Tuesday, June 21, 2011

Firewall ACLs and Intrusion Detection on Virtual Networks With VMsafe Tools

In the physical world, we could save billions by forgoing firewall budgets and instead relying on host based firewalls for enforcement of access controls. We don't, of course, for several reasons including the notion of mandatory access control - hosts can't easily disable or tamper with physical firewalls in their path. Physical firewall and IDS/IPS devices also provide scalable management and reporting features that are important in the enterprise.

In the virtual world, there are an increasing number of firewall and intrusion detection / prevention products for VMware environments which utilize the VMsafe APIs. These products provide layer 3 and 4 access controls (ACLs) and intrusion detection / prevention to vNetworks. The vSwitch and dvSwitch are essentially layer two devices (of a different sort; unlike their physical world counterparts, they are not learning switches, as there is no need - the hypervisor already knows everyone's MAC address). Layer three capabilities have long been provided by virtual firewall appliances or by routing different VLAN backed portgroups through pFirewalls. The notion of enforcing security in the virtual machine monitor, or VMM, may date back to a 2002 paper - in which the diagram above appears - available at Stanford. Enforcing access controls in the monitor provides for mandatory access control, unlike host firewalls running in the guests, and has numerous advantages. With ACLs enforced in the monitor, it is no longer critical to consider portgroup placement with respect to virtual firewall appliances or pFirewalls enforcing ACLs between VLAN backed portgroups or worry about associated misconfiguration accidents.

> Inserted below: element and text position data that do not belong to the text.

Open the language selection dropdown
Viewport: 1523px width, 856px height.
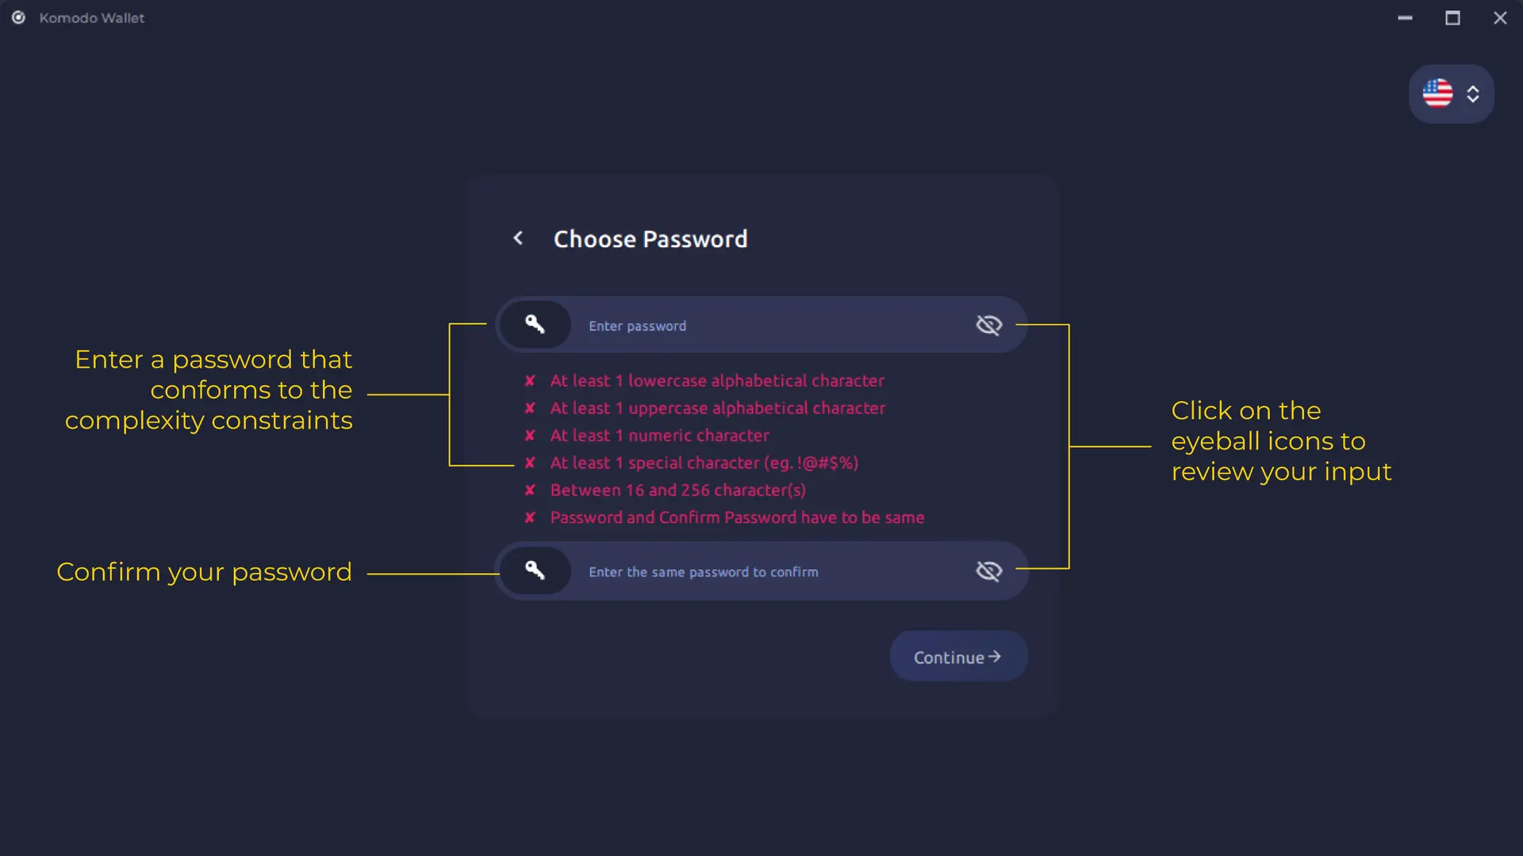(x=1451, y=94)
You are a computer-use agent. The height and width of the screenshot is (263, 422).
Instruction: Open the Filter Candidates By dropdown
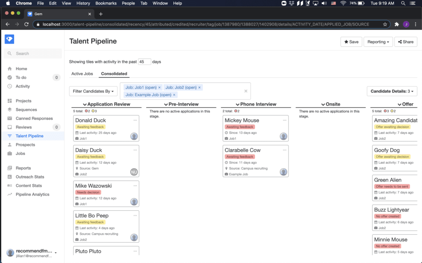click(92, 91)
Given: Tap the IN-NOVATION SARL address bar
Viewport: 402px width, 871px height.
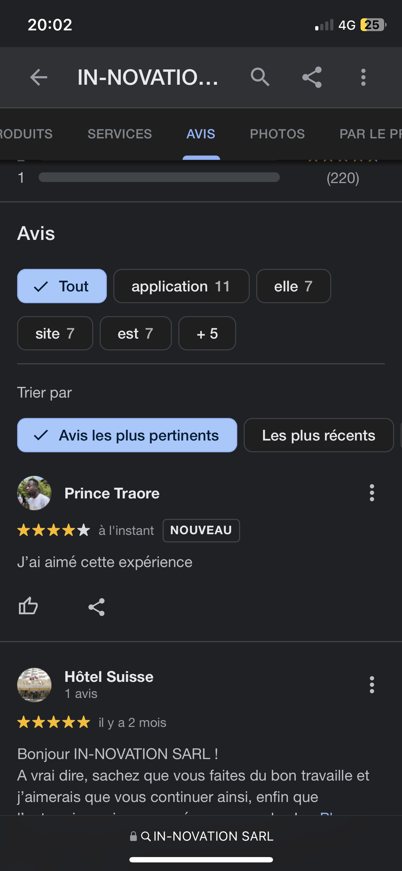Looking at the screenshot, I should pos(201,836).
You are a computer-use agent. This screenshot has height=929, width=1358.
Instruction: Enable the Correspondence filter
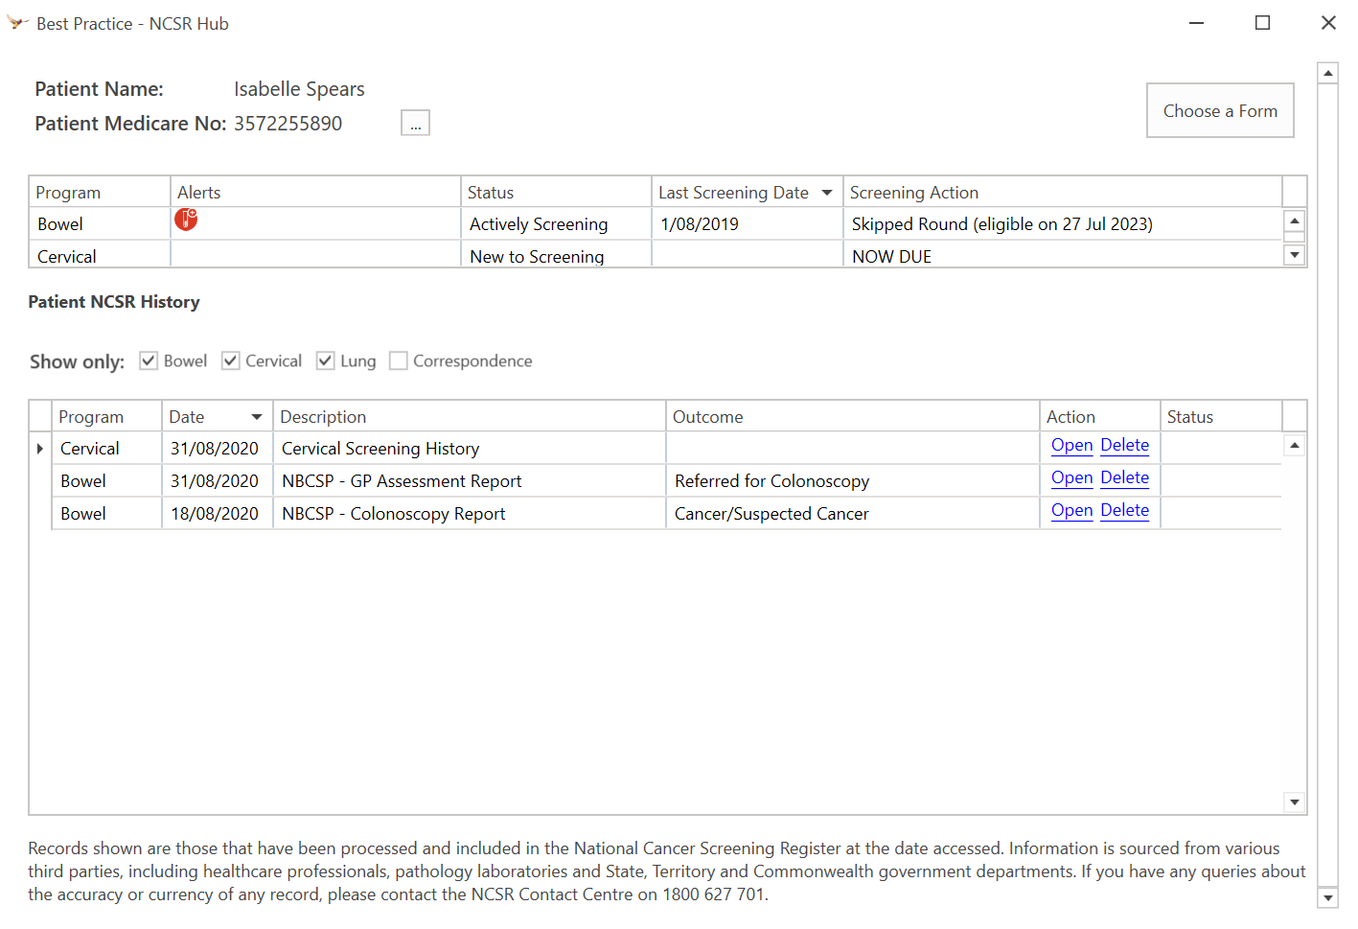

Management is simpler without the supermassive firewall rulesets that can be a fixture of pFirewalls attempting to regulate virtual networks. Performance and scalability limitations of virtual firewall appliances becomes moot. Firewall policy is enforced by the monitor and travels with a guest when it changes hosts or portgroups. From the guest OS perspective, it looks like a pFirewall has been attached to its vNIC. Another advantage, of course, is that traffic between guests can be inspected and regulated when no firewall, virtual or physical, sits in their path. Virtual networks can be instrumented, monitored and regulated as thoroughly as in physical networks.

Last year I began working with one of the first VMsafe firewall/IDS products from Altor (now Juniper) in order to meet complex security requirements in virtual networks and generally enjoy more enterprise-like security capabilities as we're accustomed to having in the physical world. The Juniper product has a rich policy model and can automatically apply firewall policies based on a guest's name, portgroup, operating system, and so on. Policies can, of course, also be applied to individual VMs or to static or dynamic groups. Numerous external integrations are available; packet data can be fed to a Snort instance, or Juniper IDP device, or to a sniffer like Wireshark or Network Monitor. Syslog event feeds can be directed to log aggregation or security event/information managers. Netflow collection and export is also supported; netflow v9 can be exported to a netflow analysis tool. The management UI has a decent interface for query, retrieval and analysis of firewall and IDS event data for cases where it is necessary to perform network forensics using the firewall manager alone.

Possibly the most compelling feature, for cloud projects, is an API that allows for automation. The Firewall management server has an authenticated web service API that provides for programmatic access. Virtual machines' firewall policies can be configured and assigned by external orchestration tools and applications, using the API, in order to permit cloud consumers to self-provision virtual machines with pre-assigned firewall policies without waiting for manual intervention by a firewall or network administrator.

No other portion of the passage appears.